**Instructions to follow:**
Omit all pictures, then retype exactly the lines from the one that contains "You are a GUI" through the end of the listing.

**Data provided:**
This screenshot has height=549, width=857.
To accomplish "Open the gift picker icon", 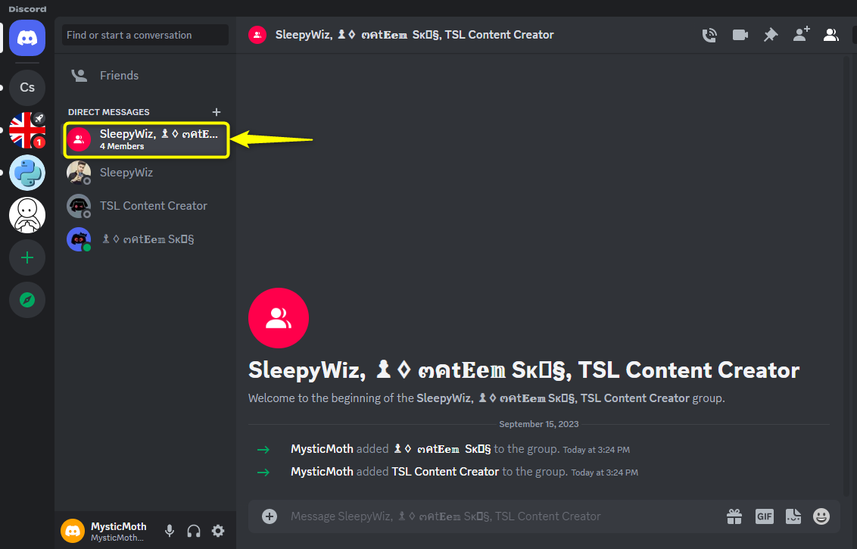I will pyautogui.click(x=734, y=516).
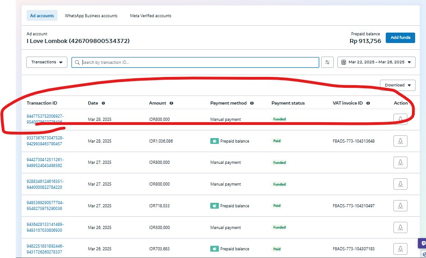The image size is (426, 258).
Task: Click the Add funds button
Action: click(400, 38)
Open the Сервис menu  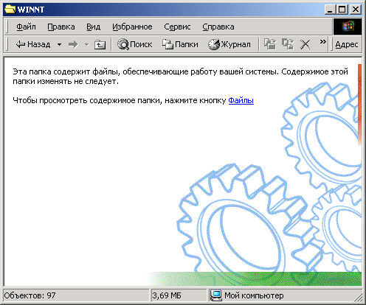[177, 27]
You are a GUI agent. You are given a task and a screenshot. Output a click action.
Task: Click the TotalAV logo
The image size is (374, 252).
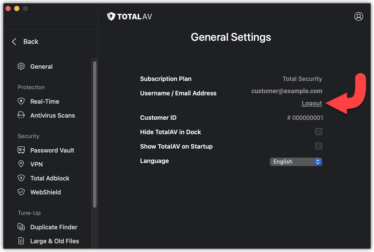pyautogui.click(x=129, y=17)
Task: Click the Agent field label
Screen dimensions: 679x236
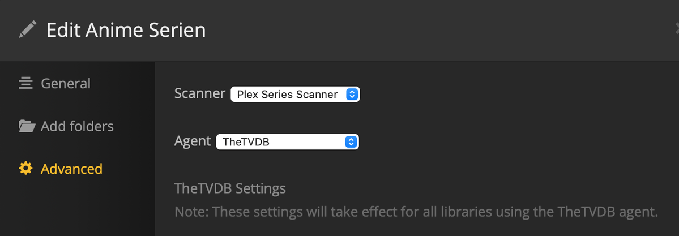Action: tap(193, 141)
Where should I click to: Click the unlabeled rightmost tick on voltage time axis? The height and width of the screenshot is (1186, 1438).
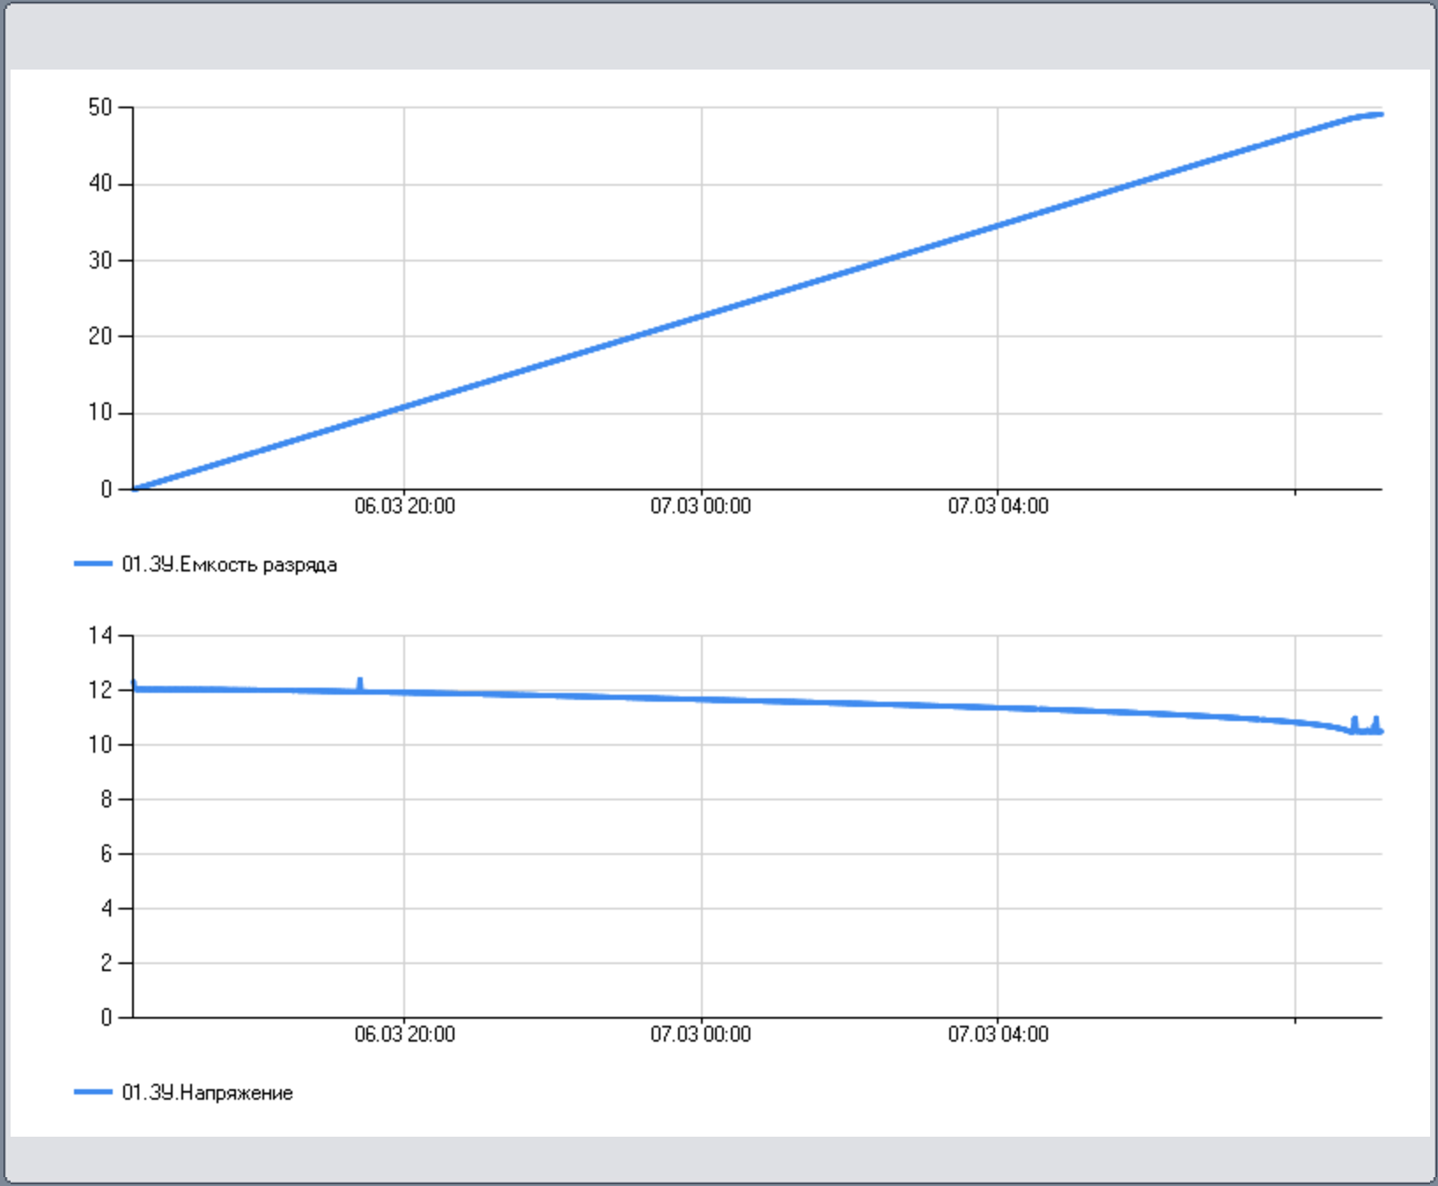tap(1294, 1019)
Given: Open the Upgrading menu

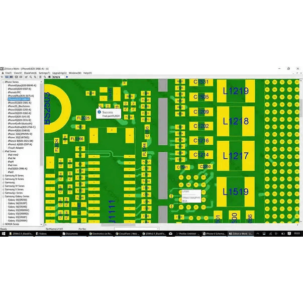Looking at the screenshot, I should 60,73.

**Task solution:**
You are a GUI agent. You are given a task and a screenshot. Output a click action.
Task: Click the TotalAV logo
The image size is (374, 252).
pyautogui.click(x=129, y=17)
Task: Click the Agent field label
Screen dimensions: 679x236
Action: tap(193, 141)
Where should I click to: Click the unlabeled rightmost tick on voltage time axis? The height and width of the screenshot is (1186, 1438).
tap(1294, 1019)
Given: Open the Upgrading menu

Looking at the screenshot, I should 60,73.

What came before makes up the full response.